_Work item_:
The records below are to be copied word for word, with every picture left out.

○ ○ ○

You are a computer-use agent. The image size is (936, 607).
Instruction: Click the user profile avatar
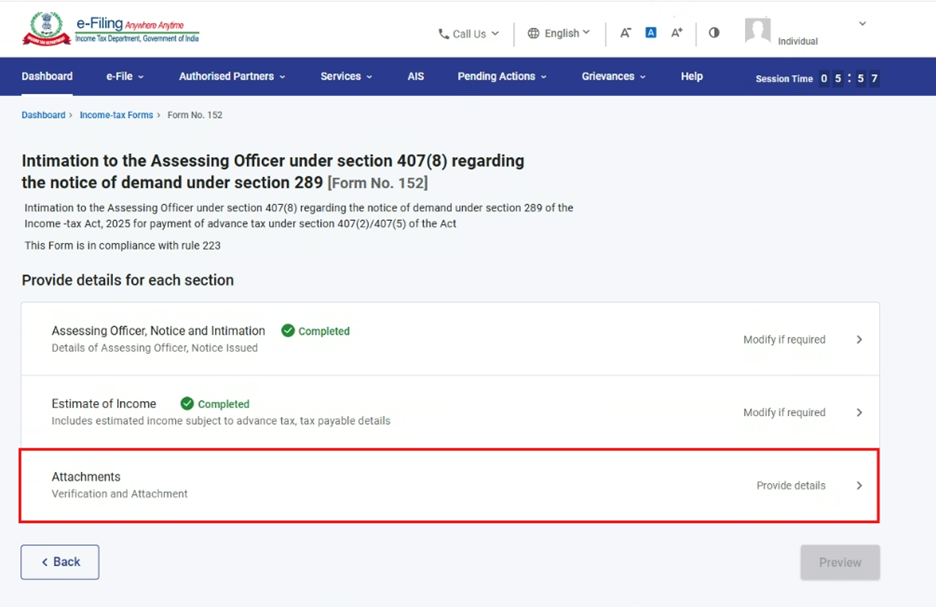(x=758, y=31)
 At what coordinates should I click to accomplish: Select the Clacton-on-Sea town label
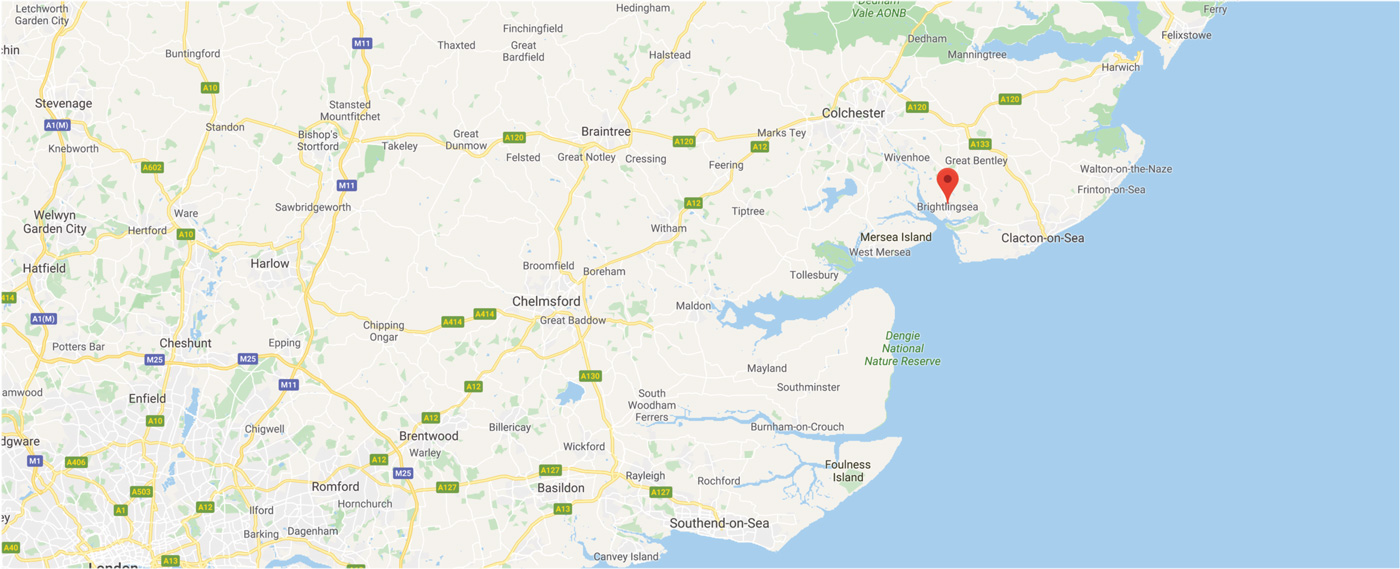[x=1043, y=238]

○ ○ ○

_Answer to this task_:
You are a computer-use agent. The image size is (936, 607).
Instruction: Click the user profile avatar
(x=758, y=31)
 At what coordinates should I click to accomplish: Select the Clacton-on-Sea town label
[x=1043, y=238]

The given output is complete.